**DIRECTIONS**.
First find the line with "Find your polling station (1152, 105)" in the entries below, then set down exactly every line through the line with "Notices of election (1342, 105)", that line included.

**RECORDS FOR THE EXERCISE**.
........

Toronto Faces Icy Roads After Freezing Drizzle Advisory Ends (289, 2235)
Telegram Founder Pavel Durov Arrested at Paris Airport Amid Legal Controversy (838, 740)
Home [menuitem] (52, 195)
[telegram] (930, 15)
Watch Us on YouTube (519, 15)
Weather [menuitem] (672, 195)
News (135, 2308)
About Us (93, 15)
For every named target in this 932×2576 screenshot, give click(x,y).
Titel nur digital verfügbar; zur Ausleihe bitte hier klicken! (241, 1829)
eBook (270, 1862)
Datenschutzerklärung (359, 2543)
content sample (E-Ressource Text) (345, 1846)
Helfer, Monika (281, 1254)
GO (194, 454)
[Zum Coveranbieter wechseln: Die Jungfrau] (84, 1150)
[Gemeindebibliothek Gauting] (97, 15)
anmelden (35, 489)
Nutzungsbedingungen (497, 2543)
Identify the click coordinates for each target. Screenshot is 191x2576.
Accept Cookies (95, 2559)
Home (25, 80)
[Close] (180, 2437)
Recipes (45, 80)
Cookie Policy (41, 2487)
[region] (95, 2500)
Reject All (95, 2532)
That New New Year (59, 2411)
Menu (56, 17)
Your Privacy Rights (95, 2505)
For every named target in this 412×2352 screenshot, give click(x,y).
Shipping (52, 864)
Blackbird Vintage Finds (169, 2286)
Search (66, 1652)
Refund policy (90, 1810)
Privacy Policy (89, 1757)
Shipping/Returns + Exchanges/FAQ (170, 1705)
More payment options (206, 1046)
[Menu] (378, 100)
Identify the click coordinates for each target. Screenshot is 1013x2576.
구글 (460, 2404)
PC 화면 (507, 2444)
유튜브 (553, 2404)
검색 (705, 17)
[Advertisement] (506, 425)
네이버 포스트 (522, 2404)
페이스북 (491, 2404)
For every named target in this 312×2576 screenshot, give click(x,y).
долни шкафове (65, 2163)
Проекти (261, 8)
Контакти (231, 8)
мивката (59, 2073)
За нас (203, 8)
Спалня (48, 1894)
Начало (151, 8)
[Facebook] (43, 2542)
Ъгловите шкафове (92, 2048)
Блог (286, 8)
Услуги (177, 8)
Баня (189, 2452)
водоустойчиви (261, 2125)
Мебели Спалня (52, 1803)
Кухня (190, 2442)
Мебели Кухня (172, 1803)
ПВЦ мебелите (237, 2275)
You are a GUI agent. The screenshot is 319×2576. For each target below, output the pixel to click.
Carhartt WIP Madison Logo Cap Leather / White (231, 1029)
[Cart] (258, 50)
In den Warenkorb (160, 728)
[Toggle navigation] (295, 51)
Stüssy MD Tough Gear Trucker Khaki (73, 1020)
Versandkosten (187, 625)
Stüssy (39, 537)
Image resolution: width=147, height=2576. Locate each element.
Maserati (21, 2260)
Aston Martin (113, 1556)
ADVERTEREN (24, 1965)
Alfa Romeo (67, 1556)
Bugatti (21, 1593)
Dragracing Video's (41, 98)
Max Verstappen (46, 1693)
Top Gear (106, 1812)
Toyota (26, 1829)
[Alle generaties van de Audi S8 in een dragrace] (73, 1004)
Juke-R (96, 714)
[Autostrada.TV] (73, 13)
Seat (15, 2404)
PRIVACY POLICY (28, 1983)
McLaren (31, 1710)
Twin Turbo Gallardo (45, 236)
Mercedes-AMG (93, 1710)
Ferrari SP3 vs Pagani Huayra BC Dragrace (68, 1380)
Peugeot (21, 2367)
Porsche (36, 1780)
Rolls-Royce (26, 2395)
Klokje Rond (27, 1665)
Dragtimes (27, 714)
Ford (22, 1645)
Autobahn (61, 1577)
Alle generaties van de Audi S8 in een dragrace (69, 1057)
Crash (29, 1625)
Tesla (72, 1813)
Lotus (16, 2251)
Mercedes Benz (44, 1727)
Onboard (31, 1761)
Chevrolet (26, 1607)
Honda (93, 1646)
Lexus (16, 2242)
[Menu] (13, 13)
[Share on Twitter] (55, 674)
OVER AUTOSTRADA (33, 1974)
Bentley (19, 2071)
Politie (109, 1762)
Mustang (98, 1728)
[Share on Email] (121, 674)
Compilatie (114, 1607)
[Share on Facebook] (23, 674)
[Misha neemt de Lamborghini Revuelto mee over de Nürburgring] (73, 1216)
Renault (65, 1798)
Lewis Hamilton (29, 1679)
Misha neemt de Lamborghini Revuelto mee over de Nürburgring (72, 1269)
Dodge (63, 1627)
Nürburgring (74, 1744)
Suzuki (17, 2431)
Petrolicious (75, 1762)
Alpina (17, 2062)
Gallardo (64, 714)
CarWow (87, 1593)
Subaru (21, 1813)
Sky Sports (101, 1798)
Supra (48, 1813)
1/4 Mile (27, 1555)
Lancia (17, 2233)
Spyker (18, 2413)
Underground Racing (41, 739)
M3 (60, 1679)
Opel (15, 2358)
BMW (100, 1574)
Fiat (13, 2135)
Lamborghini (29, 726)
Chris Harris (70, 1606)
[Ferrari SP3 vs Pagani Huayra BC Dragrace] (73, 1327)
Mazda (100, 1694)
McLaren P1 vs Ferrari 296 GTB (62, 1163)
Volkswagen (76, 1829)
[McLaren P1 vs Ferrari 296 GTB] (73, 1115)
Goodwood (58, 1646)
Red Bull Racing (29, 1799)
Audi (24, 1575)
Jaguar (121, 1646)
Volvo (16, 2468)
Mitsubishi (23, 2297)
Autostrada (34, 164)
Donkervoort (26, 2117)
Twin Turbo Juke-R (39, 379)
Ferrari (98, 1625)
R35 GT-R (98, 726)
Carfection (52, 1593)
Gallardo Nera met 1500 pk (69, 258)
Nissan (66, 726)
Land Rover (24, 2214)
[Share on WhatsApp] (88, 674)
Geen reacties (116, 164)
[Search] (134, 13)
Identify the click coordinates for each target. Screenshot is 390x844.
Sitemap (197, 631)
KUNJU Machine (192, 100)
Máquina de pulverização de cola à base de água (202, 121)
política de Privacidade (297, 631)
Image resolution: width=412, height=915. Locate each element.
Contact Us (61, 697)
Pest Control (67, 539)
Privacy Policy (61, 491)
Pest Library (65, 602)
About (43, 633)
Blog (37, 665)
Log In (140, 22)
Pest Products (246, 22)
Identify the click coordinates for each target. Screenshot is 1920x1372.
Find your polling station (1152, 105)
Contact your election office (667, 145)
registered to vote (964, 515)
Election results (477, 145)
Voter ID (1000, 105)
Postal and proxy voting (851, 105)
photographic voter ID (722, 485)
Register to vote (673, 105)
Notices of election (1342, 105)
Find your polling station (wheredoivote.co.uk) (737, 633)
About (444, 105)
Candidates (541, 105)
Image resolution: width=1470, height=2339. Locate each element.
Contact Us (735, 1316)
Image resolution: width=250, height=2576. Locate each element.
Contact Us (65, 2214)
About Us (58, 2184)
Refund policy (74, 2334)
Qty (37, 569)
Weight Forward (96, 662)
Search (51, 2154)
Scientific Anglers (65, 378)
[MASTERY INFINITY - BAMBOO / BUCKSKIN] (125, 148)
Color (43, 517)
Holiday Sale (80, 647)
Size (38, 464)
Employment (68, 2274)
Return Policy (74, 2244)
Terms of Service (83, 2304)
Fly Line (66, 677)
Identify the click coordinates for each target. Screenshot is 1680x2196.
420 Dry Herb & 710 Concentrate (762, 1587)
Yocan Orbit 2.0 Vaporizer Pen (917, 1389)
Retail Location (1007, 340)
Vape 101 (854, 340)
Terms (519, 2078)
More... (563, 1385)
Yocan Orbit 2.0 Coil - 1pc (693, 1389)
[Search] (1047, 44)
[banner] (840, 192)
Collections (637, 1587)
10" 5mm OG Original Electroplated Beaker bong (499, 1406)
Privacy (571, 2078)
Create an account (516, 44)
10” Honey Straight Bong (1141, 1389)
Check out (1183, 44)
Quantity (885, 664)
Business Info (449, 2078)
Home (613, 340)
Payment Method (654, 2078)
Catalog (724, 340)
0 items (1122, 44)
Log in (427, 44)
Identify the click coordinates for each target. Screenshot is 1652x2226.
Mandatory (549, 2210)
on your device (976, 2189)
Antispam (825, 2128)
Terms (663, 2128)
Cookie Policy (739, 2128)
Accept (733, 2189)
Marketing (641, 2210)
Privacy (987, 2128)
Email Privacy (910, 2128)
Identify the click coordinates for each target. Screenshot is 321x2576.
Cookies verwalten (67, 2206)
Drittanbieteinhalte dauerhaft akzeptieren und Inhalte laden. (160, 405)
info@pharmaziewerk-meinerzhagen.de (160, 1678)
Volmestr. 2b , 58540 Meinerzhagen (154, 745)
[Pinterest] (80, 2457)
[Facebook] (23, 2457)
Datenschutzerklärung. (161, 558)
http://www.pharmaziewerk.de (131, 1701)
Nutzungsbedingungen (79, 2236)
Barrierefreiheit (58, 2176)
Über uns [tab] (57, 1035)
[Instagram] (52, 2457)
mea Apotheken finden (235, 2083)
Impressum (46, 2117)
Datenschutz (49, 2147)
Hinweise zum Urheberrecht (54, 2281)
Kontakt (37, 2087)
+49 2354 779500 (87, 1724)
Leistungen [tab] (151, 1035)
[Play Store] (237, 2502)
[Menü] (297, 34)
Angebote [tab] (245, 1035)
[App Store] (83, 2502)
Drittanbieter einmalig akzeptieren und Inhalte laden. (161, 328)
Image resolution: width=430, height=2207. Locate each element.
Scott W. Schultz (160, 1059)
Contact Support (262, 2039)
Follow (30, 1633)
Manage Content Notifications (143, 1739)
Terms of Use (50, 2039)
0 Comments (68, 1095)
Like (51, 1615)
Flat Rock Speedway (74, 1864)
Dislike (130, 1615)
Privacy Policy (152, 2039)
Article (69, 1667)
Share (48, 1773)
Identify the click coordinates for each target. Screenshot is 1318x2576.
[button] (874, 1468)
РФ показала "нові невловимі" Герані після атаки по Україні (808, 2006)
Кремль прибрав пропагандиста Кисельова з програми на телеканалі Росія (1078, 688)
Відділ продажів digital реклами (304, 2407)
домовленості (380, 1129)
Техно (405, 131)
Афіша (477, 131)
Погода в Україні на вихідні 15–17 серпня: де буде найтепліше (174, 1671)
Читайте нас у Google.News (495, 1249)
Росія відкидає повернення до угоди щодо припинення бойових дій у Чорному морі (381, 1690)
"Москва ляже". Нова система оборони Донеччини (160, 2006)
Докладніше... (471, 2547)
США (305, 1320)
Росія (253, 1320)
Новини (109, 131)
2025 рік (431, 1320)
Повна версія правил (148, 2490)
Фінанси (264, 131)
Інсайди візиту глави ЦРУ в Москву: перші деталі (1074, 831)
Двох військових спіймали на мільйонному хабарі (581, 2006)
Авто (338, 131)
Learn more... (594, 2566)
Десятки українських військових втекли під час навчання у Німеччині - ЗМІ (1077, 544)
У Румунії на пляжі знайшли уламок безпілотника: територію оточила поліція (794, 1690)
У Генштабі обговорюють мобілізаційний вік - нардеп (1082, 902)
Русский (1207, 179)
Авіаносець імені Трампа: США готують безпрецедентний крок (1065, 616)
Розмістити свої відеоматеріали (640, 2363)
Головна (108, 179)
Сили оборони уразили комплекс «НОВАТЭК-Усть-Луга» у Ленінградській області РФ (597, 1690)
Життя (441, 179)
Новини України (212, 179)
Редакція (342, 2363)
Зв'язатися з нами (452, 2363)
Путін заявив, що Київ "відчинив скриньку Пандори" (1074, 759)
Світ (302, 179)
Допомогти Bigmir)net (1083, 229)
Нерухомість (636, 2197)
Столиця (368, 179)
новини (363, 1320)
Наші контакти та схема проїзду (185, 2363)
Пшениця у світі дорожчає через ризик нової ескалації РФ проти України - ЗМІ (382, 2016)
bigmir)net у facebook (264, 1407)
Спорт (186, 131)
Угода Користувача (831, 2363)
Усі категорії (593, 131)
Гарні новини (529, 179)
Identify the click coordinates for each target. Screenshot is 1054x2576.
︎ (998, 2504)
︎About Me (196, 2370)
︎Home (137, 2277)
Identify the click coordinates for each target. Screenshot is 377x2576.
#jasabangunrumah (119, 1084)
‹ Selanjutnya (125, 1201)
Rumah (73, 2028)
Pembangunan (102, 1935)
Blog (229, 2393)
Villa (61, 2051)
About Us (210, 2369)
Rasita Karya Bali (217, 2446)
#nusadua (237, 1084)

........

**YOUR SOLUTION**.
Find your polling station (1152, 105)
Contact your election office (667, 145)
registered to vote (964, 515)
Election results (477, 145)
Voter ID (1000, 105)
Postal and proxy voting (851, 105)
photographic voter ID (722, 485)
Register to vote (673, 105)
Notices of election (1342, 105)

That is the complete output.